» EXERCICES
1. Dites si chacune des affirmations suivantes concorde avec l'extrait, en répondant par oui ou par non et en citant les mots décisifs de l'extrait. (a) Gerhard est un ami suisse. (b) La dégustation porte sur 41 millésimes. (c) La Romanée Liger-Belair est la plus petite appellation française.
2. Modifiez le passage de l'extrait qui commence par « Gerhard, l’ami autrichien » et se poursuit jusqu'à « grandes en qualité. », en remplaçant « Graz » par « Vienne ».

» EXTRAIT
* * *

Gerhard, l’ami autrichien fou de vin, rendu célèbre dans mon modeste microcosme par son plongeon accidentel en plein repas dans la piscine intérieure d’Yvan Roux, parce qu’il était excité d’aller chercher une de ses bouteilles prête à être servie, organise à Graz une dégustation verticale de 41 millésimes de La Romanée Liger-Belair, la plus petite appellation française, mais une des toutes grandes en qualité.

* * *

[Lignes brutes]
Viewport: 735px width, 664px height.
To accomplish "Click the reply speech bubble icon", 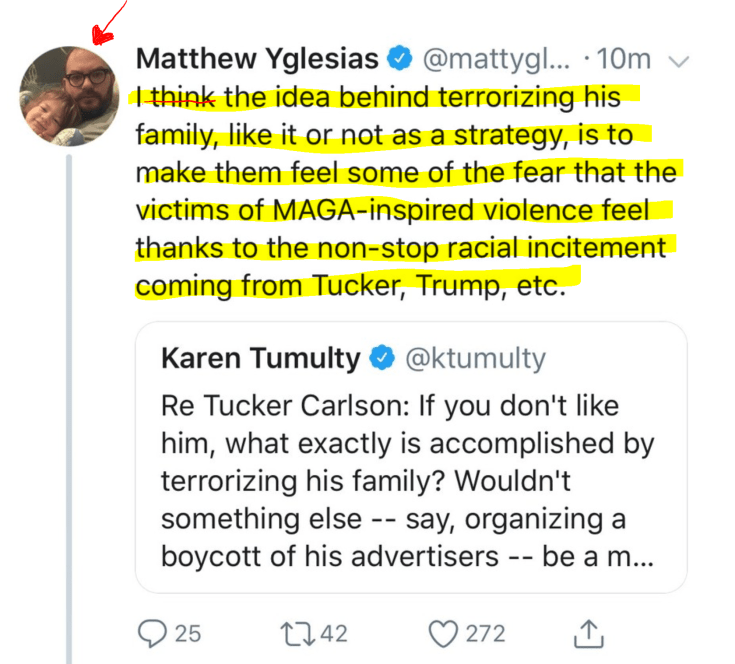I will click(153, 633).
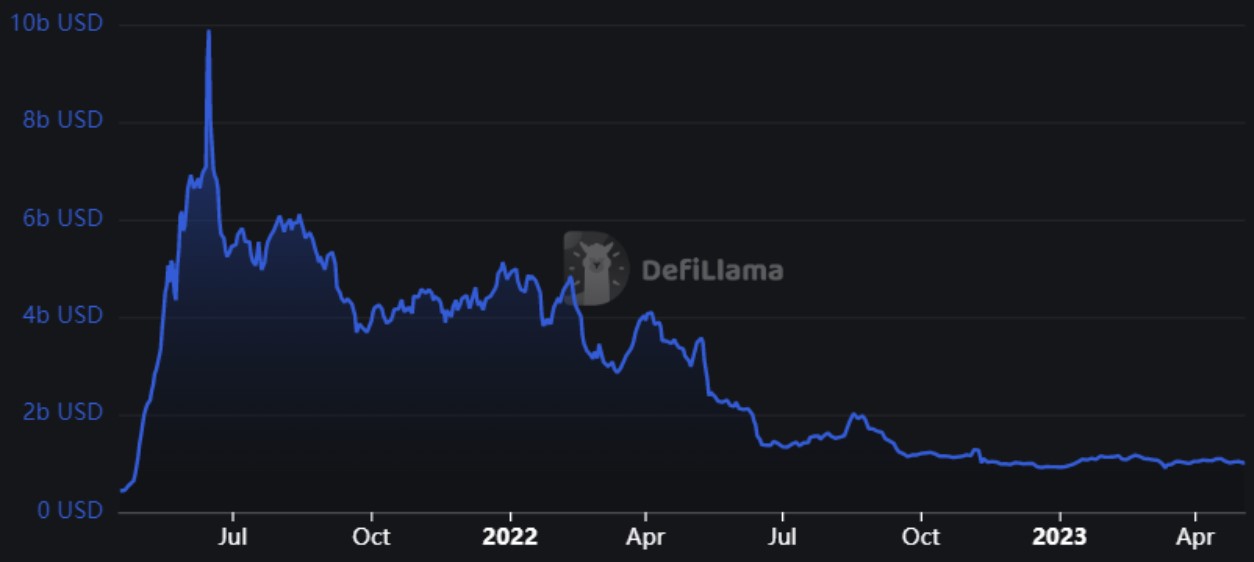The height and width of the screenshot is (562, 1254).
Task: Click the 10b USD y-axis label
Action: point(57,22)
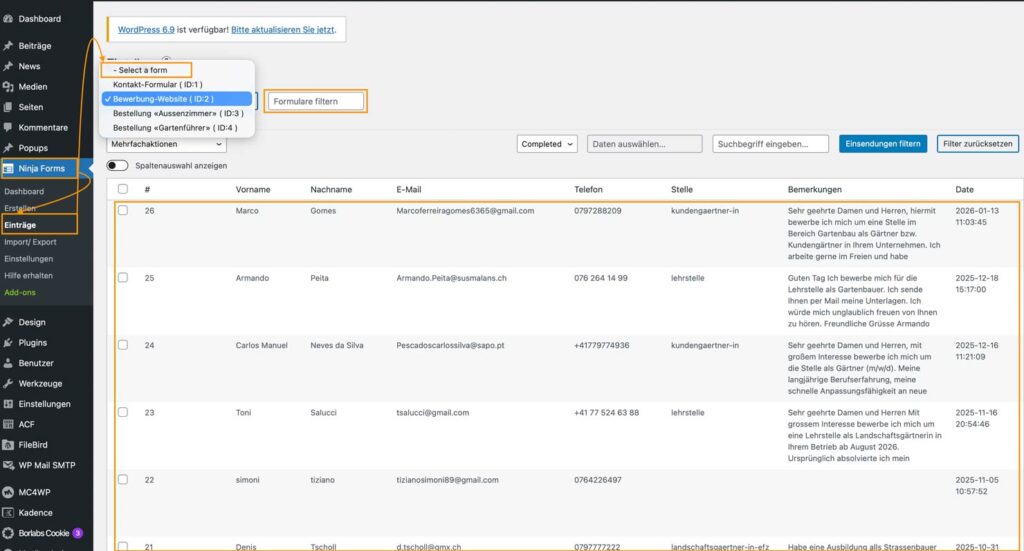Expand the Completed status dropdown
The image size is (1024, 551).
547,144
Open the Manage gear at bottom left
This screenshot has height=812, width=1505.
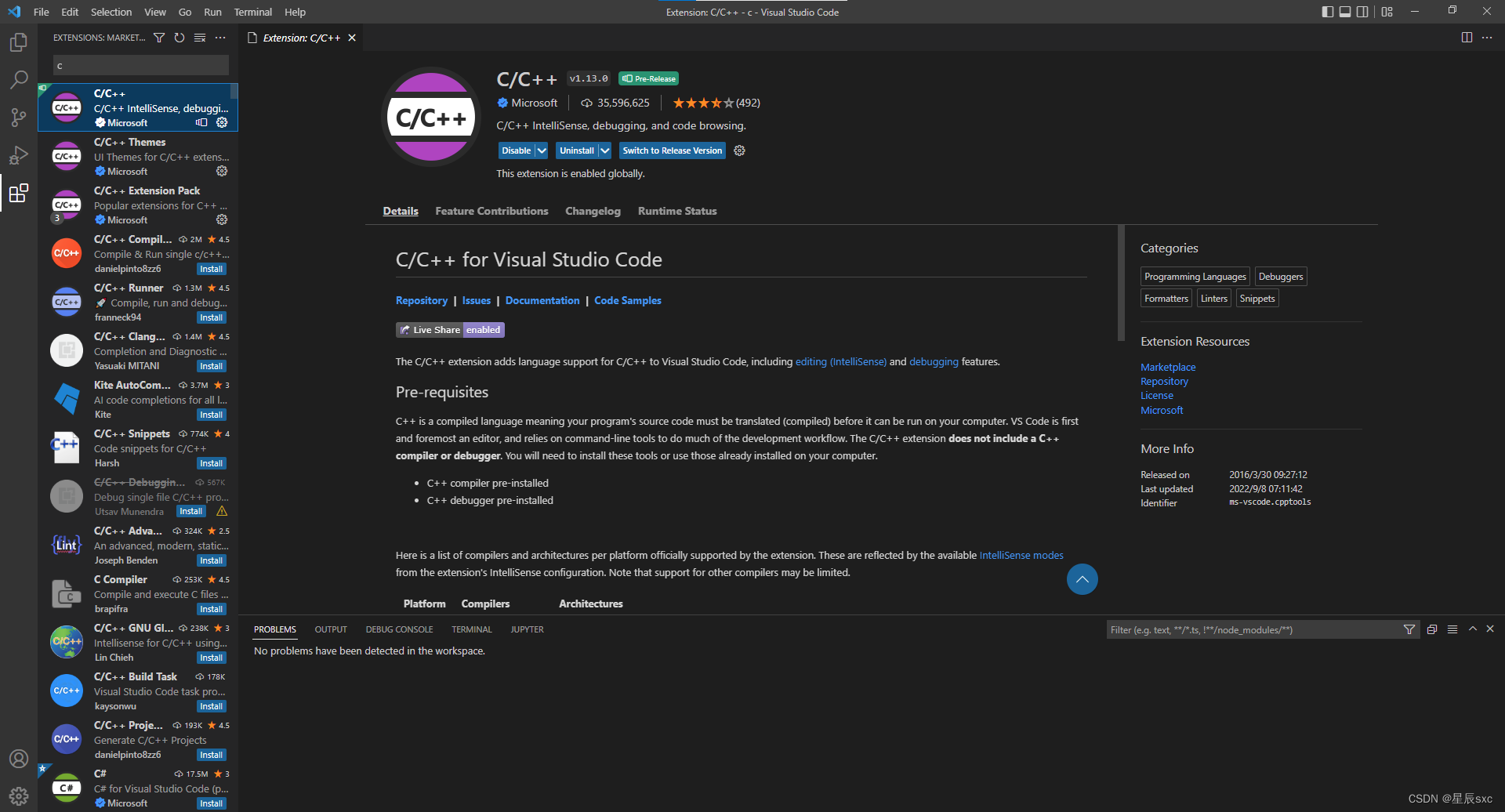pyautogui.click(x=19, y=796)
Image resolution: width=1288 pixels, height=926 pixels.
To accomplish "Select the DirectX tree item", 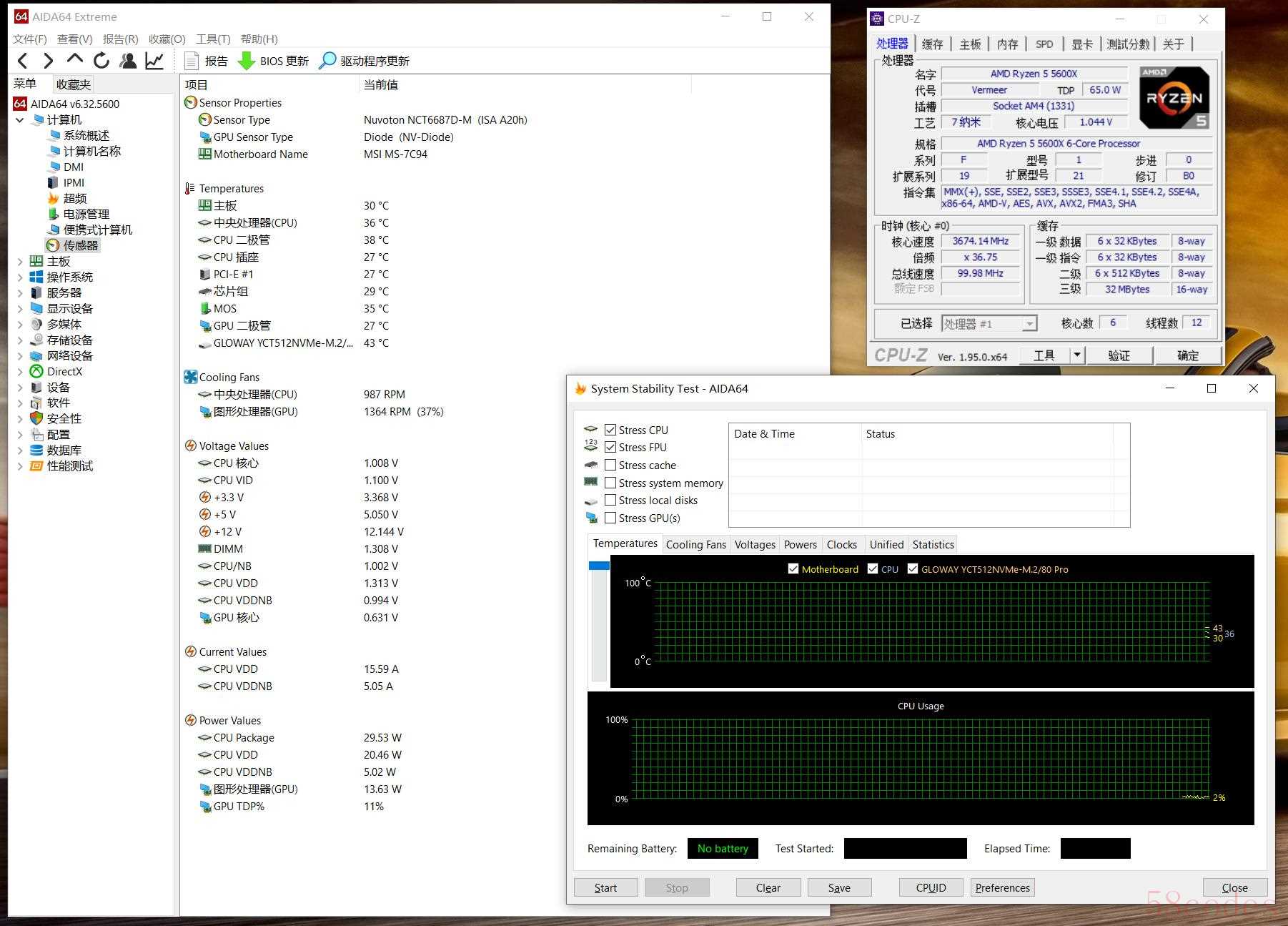I will [x=64, y=372].
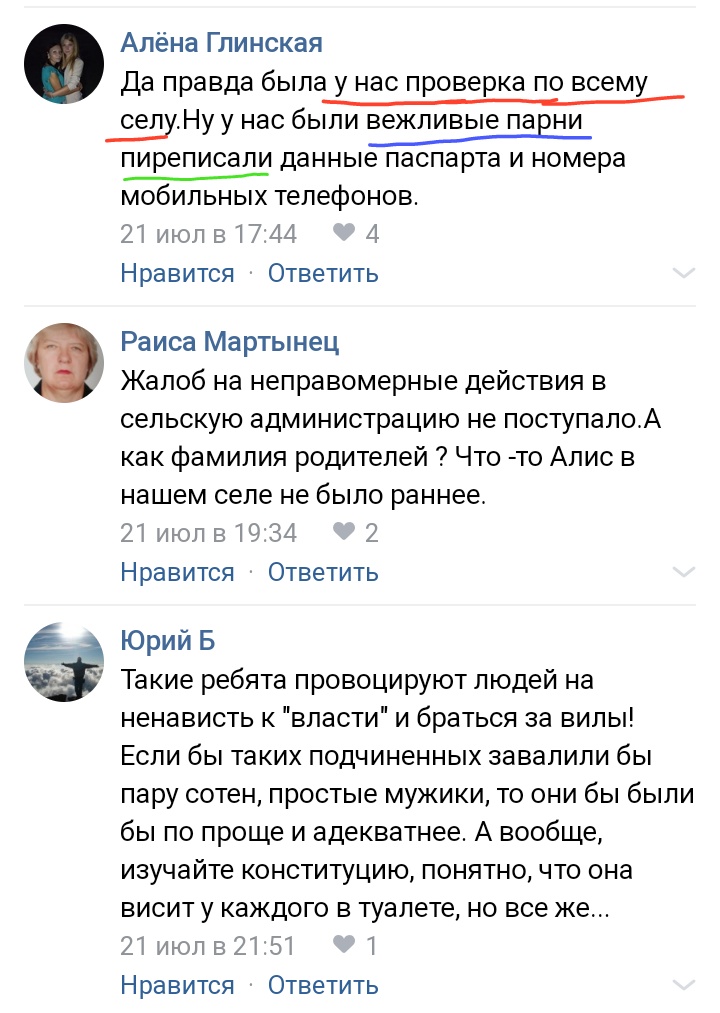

* * *

» CORRIGÉS
1.
(a) Non : « l’ami autrichien ».
(b) Oui : « une dégustation verticale de 41 millésimes de La Romanée Liger-Belair ».
(c) Oui : « la plus petite appellation française ».

2.
Gerhard, l’ami autrichien fou de vin, rendu célèbre dans mon modeste microcosme par son plongeon accidentel en plein repas dans la piscine intérieure d’Yvan Roux, parce qu’il était excité d’aller chercher une de ses bouteilles prête à être servie, organise à Vienne une dégustation verticale de 41 millésimes de La Romanée Liger-Belair, la plus petite appellation française, mais une des toutes grandes en qualité.